What a extremely bold sample of medieval inquisition methods this ban represents !
Mr. Black, who is also consistenly submitted to the same regime as I, just like all other legal advisers, assigned by Mr. Milosevic.
I am also
dumbfounded by the fact that, although Mr. Milosevic has insisted on his visit
many times as he told me during my visit, the tribunal's administration is
refusing flatly to give access to Mr Milosevic to my assistent Mr. N.
Varkenvisser, who has also an indispensible co-ordinating task with regard to
the legal advisers of Mr. Milosevic.
This refusal
totally contrary to the rules of detention fabricated by the tribunal itself.
What kind of people your functionaries are that they think that they can spread around such a abuse of power and arbitrariness ?
Next point is that
my conversation with Mr. Milosevic was monitored.
Just like the
conversation between Mr. Milosevic with all other legal advisers of his choice.

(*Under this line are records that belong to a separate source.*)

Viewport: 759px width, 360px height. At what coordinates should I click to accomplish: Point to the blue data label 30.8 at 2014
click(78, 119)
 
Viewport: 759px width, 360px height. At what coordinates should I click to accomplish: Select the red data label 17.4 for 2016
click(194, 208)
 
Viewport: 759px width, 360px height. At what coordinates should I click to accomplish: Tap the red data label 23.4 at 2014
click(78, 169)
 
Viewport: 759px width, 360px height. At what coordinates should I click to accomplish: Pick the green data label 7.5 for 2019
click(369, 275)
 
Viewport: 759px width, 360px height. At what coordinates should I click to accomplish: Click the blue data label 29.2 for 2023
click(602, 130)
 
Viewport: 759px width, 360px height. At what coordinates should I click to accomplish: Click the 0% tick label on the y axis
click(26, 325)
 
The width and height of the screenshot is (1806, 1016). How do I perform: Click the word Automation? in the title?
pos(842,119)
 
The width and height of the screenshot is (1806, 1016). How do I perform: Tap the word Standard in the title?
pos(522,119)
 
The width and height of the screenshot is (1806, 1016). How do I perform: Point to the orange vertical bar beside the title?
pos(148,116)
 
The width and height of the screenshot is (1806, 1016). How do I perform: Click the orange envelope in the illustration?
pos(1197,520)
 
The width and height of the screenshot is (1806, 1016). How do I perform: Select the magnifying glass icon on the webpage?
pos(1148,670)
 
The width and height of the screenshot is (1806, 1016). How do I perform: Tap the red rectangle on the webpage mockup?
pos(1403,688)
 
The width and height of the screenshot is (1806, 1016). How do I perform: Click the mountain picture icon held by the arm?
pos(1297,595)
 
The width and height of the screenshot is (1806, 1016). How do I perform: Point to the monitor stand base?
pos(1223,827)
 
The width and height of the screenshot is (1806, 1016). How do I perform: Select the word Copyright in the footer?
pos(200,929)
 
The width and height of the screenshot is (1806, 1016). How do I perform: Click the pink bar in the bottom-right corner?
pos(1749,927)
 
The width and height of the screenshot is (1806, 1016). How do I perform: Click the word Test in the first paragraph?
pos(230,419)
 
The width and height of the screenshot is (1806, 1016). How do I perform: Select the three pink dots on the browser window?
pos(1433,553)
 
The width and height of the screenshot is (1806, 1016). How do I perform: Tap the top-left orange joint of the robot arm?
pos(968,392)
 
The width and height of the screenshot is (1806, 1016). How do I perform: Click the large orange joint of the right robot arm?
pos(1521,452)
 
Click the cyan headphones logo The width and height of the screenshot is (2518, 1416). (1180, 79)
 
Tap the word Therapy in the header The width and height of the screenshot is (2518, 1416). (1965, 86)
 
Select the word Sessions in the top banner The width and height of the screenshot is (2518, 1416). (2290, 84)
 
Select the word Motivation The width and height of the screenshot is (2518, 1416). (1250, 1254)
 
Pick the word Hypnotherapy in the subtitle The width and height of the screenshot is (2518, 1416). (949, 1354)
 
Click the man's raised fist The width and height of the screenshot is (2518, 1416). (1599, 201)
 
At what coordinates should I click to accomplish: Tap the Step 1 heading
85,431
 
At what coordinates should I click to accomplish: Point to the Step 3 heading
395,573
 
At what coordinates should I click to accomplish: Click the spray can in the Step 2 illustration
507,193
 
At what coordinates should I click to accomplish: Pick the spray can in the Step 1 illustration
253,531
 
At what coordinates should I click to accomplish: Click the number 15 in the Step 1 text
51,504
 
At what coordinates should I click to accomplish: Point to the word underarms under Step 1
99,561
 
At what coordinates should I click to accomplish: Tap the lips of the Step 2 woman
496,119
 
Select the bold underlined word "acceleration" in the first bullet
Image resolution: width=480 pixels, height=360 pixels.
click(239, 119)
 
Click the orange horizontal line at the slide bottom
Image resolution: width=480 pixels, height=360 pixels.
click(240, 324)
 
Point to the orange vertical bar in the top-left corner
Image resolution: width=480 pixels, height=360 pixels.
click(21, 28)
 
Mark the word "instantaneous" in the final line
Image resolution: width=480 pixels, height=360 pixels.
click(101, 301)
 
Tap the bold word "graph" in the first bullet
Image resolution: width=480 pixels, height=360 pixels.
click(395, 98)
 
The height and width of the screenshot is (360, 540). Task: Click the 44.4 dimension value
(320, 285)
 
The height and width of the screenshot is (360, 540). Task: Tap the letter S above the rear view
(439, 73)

To make it even more arbitrary: with one exeption; Mr. Clark was enabled as the only one to talk with Mr. Milosevic for hours without any interference.
As you know: the fact that my conversation with Mr. Milosevic was monitored is blatantly against all legal standards and it is impossible to underline my objections against this way of acting sufficiently.
So I demand you to ensure me from now on a free, unimpeded and unmonitored access to my client Mr. Milosevic in his case against the State of the Netherlands.
In addition I
require that the non-arrival of my letters to my client Mr. Milosevic will be
thoroughly investigated and that I will be informed about the outcome of this
enquiry.
And of course I demand at last that I can henceforth freely exchange documents and papers with my client.
A last point is
this.
During my visit to
Mr. Milosevic he gave me order to undertake , in close co-operation with my
collegues Mr. Ch. Black, Mr. A. Tremblay, Mr. D. Jacobs, Mr. M. Ognjanovic and
Mr. Z. Tomanovic, all necessary legal action on the level of the European human
rights fora, in order to contest the consistent and multiple violation of his
human rights by the so-called tribunal, which he has to suffer.
Specifically by presenting applications to the European Court in Strasbourg.
In connection with
this I ask your attention for what is layed down in Article 3, par. 2.c of the
European Agreement relating to persons participating in Proceeding of the
European Commissision and Court of Human Rights.
This ruling is stressing that there is a need - and a specific legal standard as well - to guarantee me, and all my collegues involved in this largescaled legal task, access to Mr. Milosevic on a base as said in this Agreement.
I insist that you inform me as soon as possible that with regard to all above mentioned lawyers, assigned by Mr. Milosevic to fulfil this extensive task, will be guaranteed that Mr. Milosevic shall have 'the right to correspond and to consult out of hearing of other persons', as formulated in this Agreement.